4.6 Statistical inference

(This section is an optional digression.)

As well as being used for forecasting, simple linear regression models are also valuable in studying the historical effects of predictors. The analysis of the historical effect of a predictor uses statistical inference methods.

Hypothesis testing

If you are an analyst then you may also be interested in testing whether the predictor variable $x$ has had an identifiable effect on $y$. That is, you may wish to explore whether there is enough evidence to show that $x$ and $y$ are related.

We use statistical hypothesis testing to formally examine this issue. If $x$ and $y$ are unrelated, then the slope parameter $\beta_1=0$. So we can construct a test to see if it is plausible that $\beta_1=0$ given the observed data.

The logic of hypothesis tests is to assume the thing you want to disprove, and then to look for evidence that the assumption is wrong. In this case, we assume that there is no relationship between $x$ and $y$. This is called the “null hypothesis” and is stated as

$$H_0:\beta_1=0. $$

Evidence against this hypothesis is provided by the value of $\hat{\beta}_1$, the slope estimated from the data. If $\hat{\beta}_1$ is very different from zero, we conclude that the null hypothesis is incorrect and that the evidence suggests there really is a relationship between $x$ and $y$.

To determine how big the difference between $\hat{\beta}_1$ and $\beta_1$ must be before we would reject the null hypothesis, we calculate the probability of obtaining a value of $\hat{\beta}_1$ as large as we have calculated if the null hypothesis were true. This probability is known as the “P-value”.

The details of the calculation need not concern us here, except to note that it involves assuming that the errors are normally distributed. R will provide the P-values if we need them.

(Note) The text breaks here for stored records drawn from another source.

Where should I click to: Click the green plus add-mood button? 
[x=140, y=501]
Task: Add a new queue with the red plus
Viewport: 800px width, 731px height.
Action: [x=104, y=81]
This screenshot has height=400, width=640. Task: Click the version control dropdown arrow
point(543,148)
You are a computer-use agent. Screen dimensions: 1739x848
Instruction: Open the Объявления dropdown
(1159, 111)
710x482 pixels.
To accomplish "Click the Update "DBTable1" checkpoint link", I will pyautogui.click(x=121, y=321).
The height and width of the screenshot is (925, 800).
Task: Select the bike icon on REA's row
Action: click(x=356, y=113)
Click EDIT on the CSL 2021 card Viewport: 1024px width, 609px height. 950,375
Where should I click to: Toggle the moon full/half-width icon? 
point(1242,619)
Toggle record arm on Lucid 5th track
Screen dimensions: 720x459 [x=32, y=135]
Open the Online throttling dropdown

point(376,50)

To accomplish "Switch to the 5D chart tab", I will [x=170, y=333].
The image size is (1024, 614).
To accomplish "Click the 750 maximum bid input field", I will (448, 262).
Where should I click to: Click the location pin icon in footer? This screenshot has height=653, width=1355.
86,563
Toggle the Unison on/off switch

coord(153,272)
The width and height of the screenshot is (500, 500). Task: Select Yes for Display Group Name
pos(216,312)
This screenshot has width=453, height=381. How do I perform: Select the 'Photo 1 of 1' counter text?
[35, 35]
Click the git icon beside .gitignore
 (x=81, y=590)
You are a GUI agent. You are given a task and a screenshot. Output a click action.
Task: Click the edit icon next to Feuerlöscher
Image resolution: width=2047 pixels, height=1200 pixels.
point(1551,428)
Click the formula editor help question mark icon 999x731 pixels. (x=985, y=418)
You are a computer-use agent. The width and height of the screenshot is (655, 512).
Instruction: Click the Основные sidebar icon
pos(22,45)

In the car fuel example, R provides the following output.

R output
Coefficients:
             Estimate Std. Error t value Pr(>|t|)
(Intercept) 12.525647   0.199232   62.87   <2e-16 ***
City        -0.220970   0.008878  -24.89   <2e-16 ***
---
Signif. codes:  0 *** 0.001 ** 0.01 * 0.05 . 0.1   1

Residual standard error: 0.4703 on 132 degrees of freedom
Multiple R-squared: 0.8244,     Adjusted R-squared: 0.823
F-statistic: 619.5 on 1 and 132 DF,  p-value: < 2.2e-16

The column headed Pr>|t| provides the P-values. The P-value corresponding to the slope is in the row beginning City and takes value <2e-16. That is, it is so small, it is less than $2\times 10^{-16} = 0.0000000000000002$. In other words, the observed data are extremely unlikely to have arisen if the null hypothesis were true. It is much more likely that there is a relationship between city fuel consumption and the carbon footprint of a car. (Although, as we have seen, that relationship is more likely to be non-linear than linear.)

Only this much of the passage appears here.